• [What you will do]:
Swap "Describe" for "Identify" in the lines starting with the one that contains "The height and width of the screenshot is (510, 543)." and going on through the one that contains "at that location.", and write those lines out again with nothing else changed. Leave the pictures out of your answer.

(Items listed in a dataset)
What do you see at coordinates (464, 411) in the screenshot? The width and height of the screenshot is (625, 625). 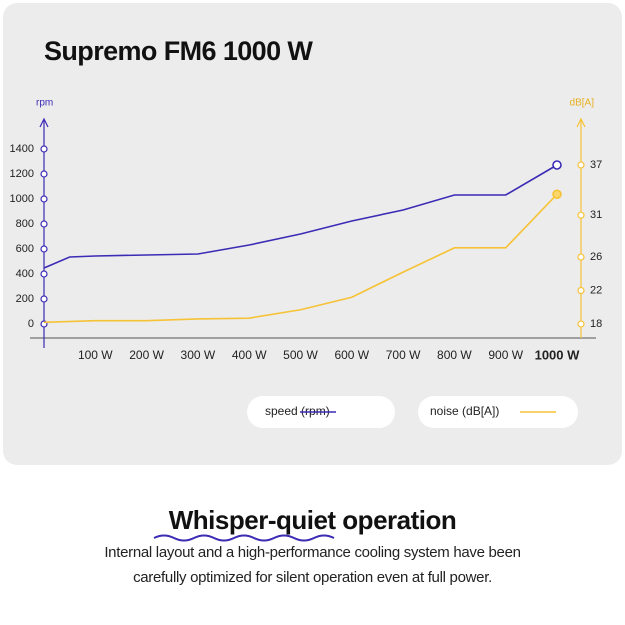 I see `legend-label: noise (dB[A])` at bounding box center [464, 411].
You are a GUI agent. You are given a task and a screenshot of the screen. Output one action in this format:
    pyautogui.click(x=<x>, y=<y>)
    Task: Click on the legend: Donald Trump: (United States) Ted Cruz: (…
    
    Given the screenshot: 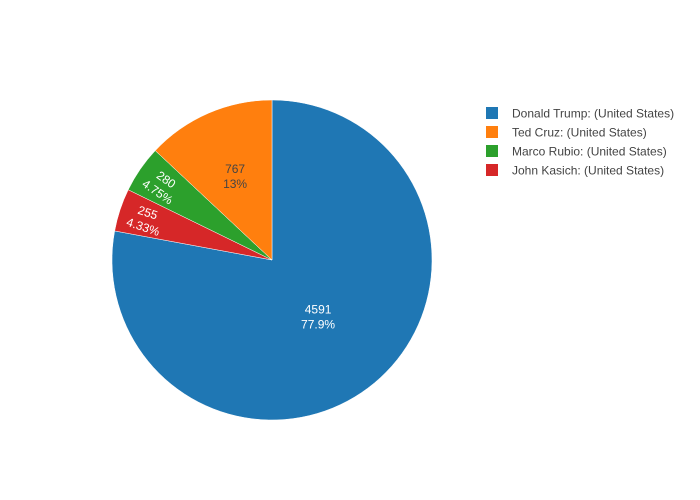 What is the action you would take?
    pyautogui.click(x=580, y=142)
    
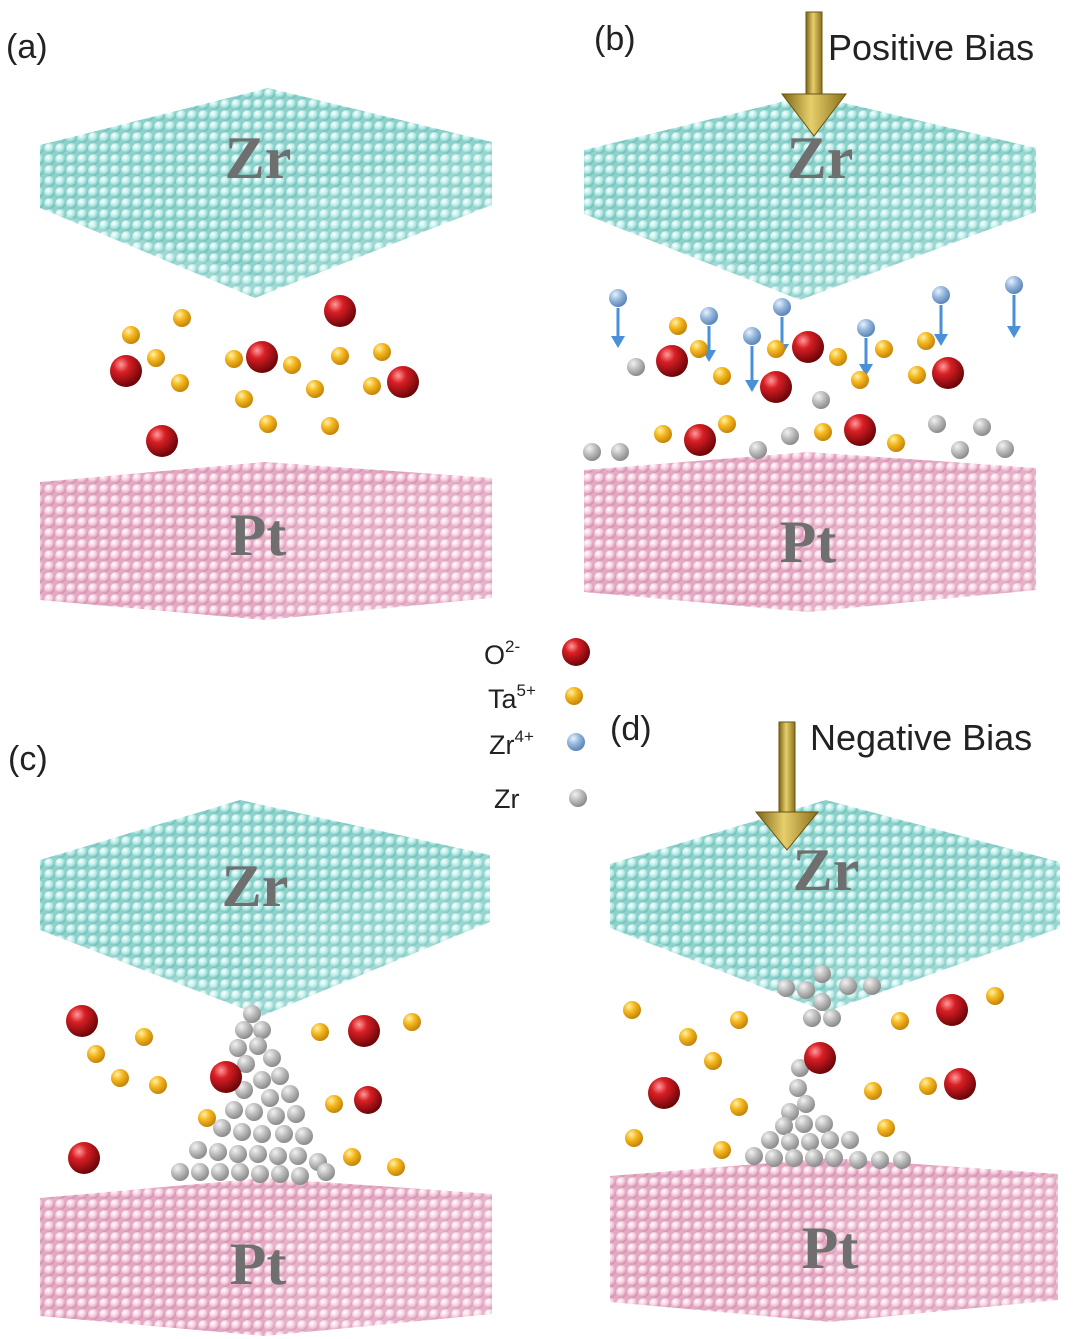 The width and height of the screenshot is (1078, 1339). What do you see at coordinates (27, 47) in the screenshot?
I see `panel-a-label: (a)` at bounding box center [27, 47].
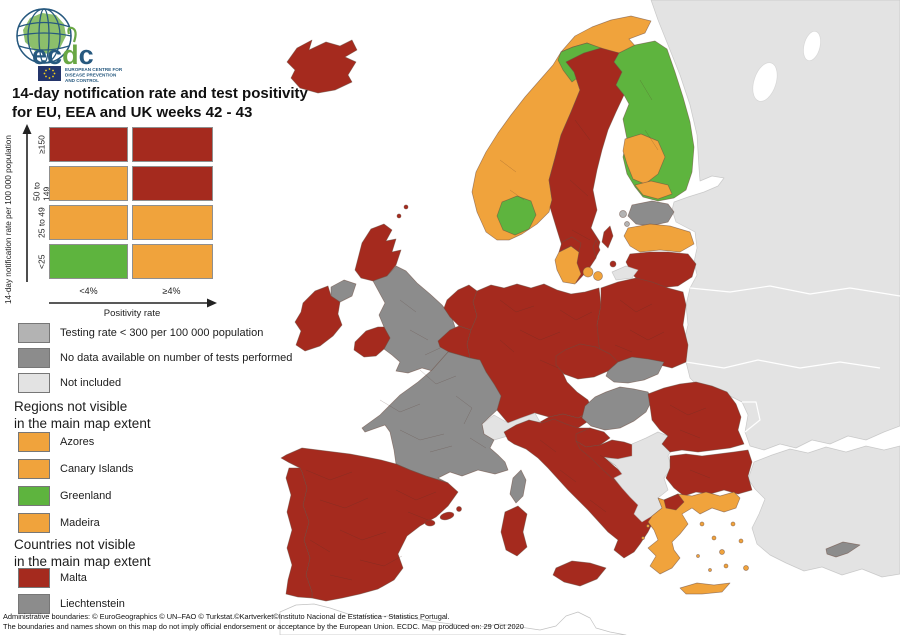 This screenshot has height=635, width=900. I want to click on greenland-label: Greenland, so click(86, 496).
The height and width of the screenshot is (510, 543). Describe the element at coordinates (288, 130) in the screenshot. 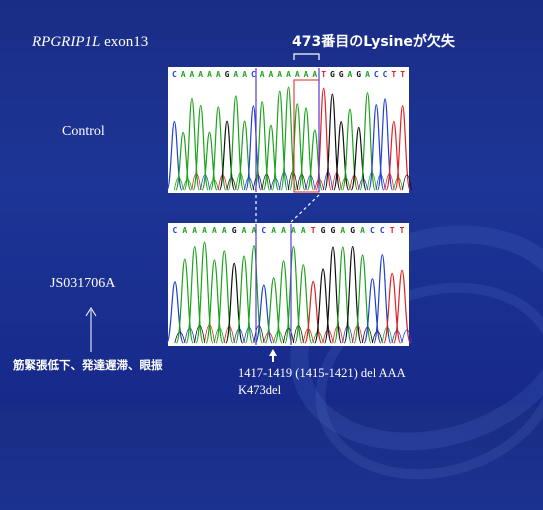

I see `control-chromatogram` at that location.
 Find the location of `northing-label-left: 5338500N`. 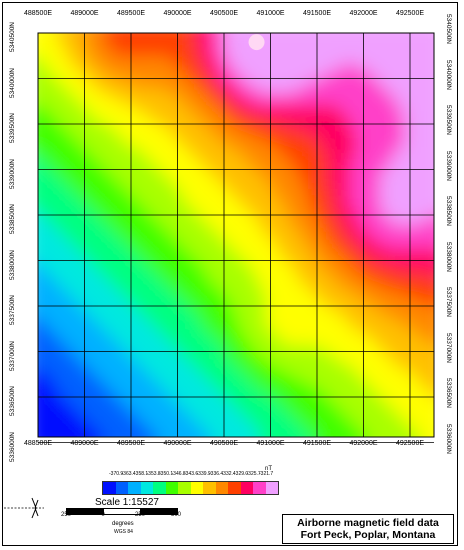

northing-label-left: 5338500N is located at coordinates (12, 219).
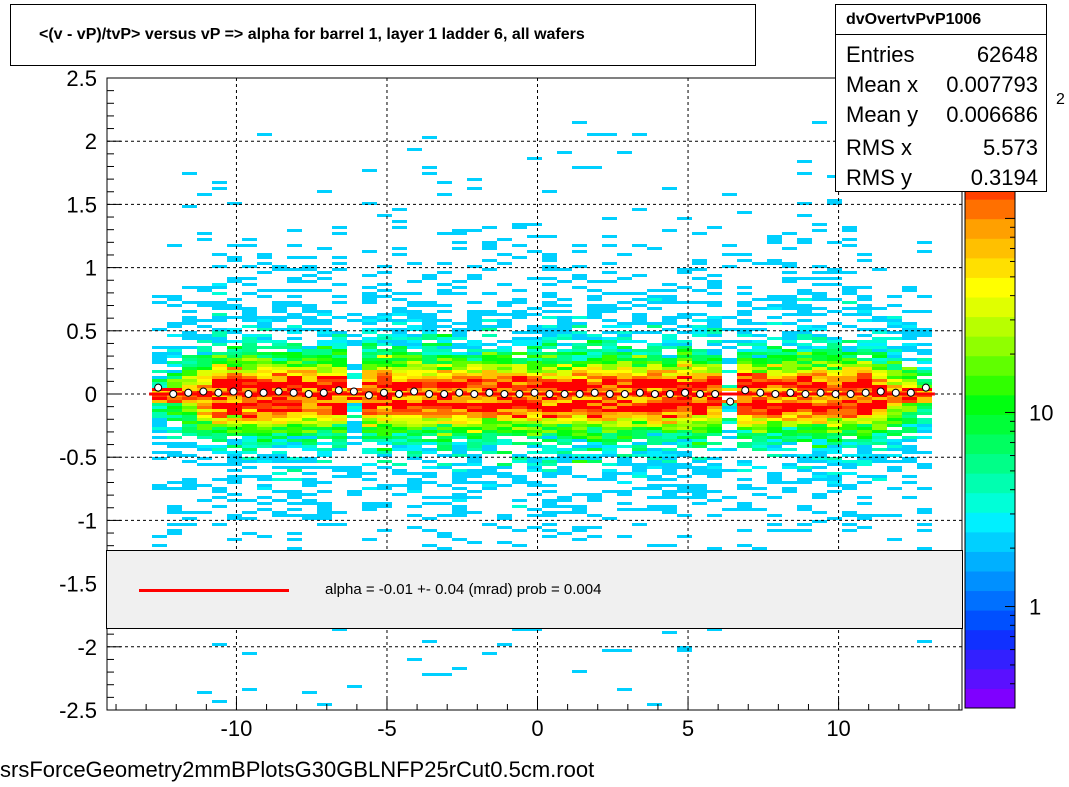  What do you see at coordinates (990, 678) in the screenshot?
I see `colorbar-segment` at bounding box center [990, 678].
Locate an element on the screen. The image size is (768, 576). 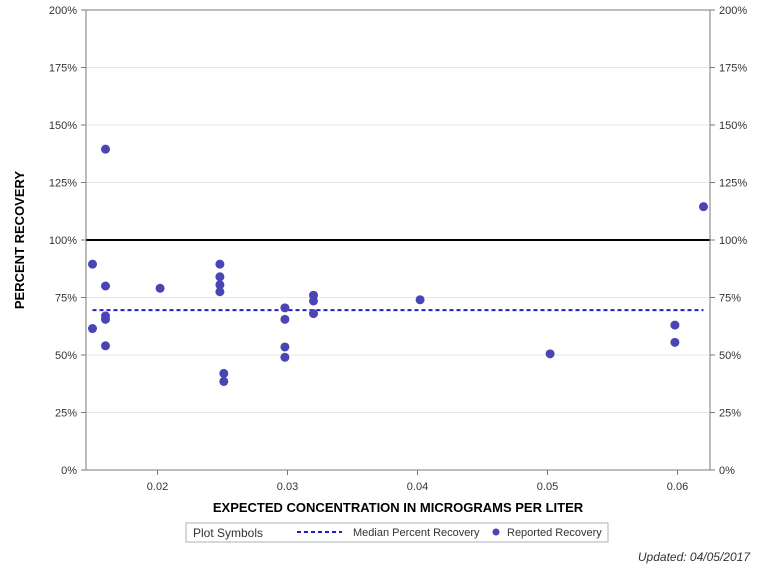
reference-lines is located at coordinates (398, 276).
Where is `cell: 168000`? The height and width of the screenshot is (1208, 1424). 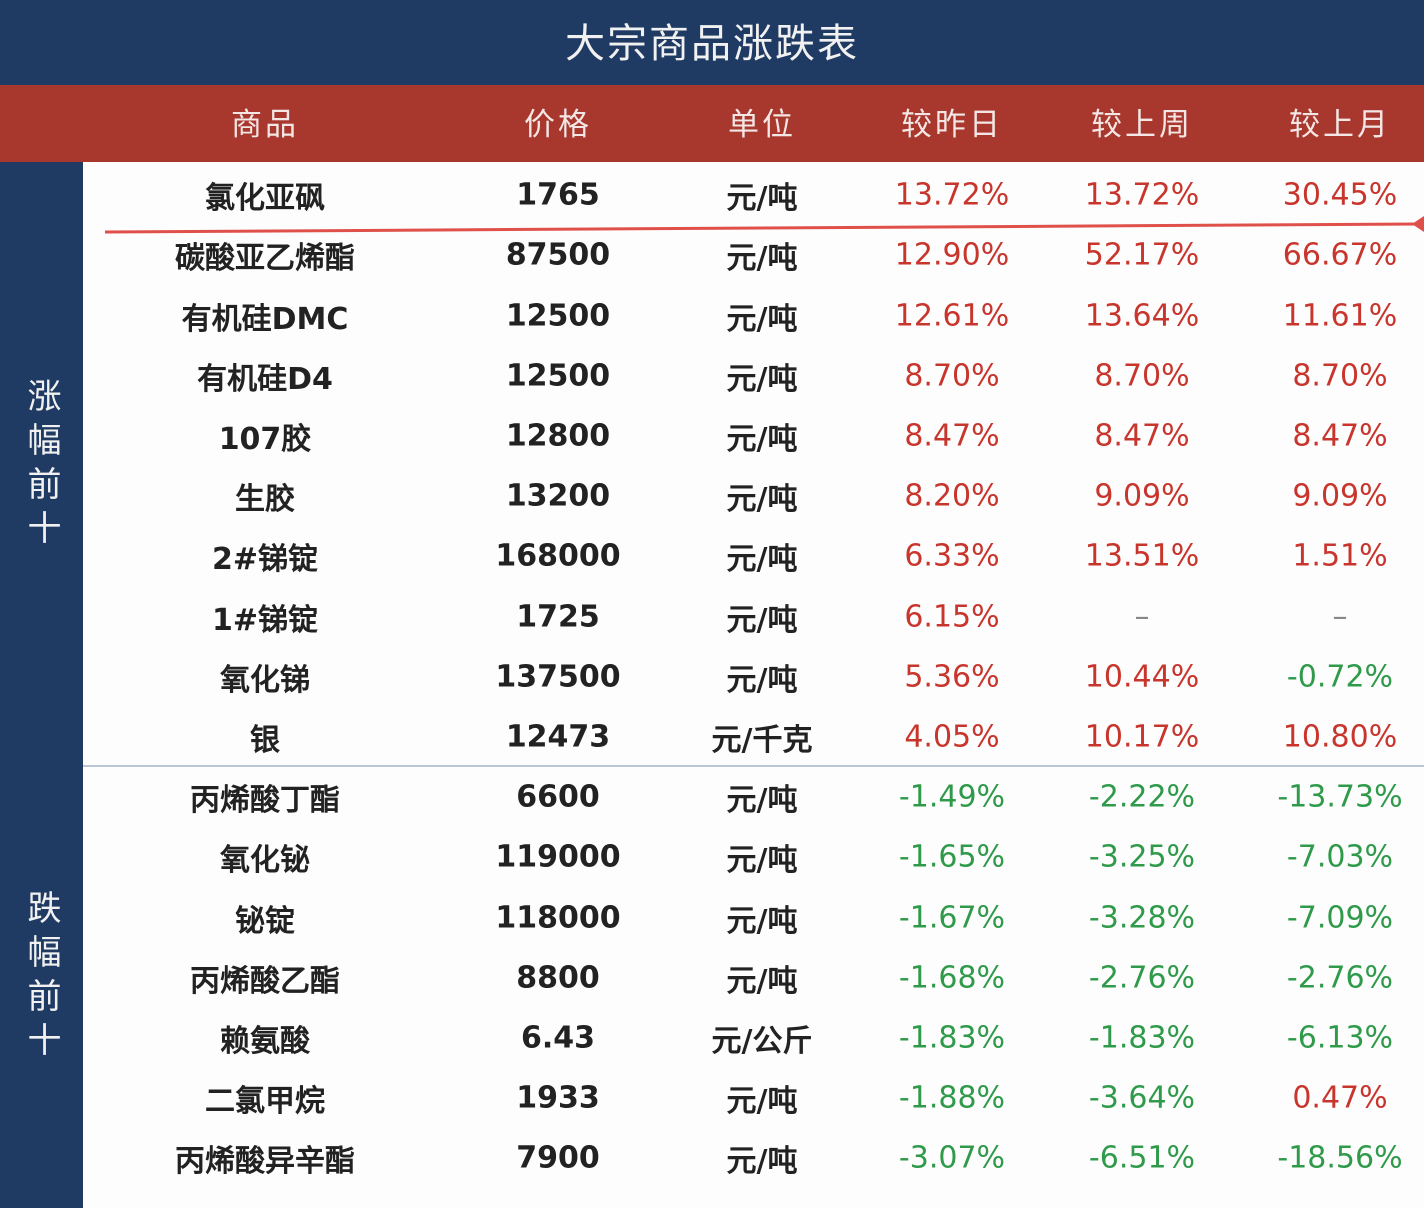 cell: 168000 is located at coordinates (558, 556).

• [Answer below]:
The height and width of the screenshot is (510, 543). Identify the element at coordinates (288, 130) in the screenshot. 

I see `control-chromatogram` at that location.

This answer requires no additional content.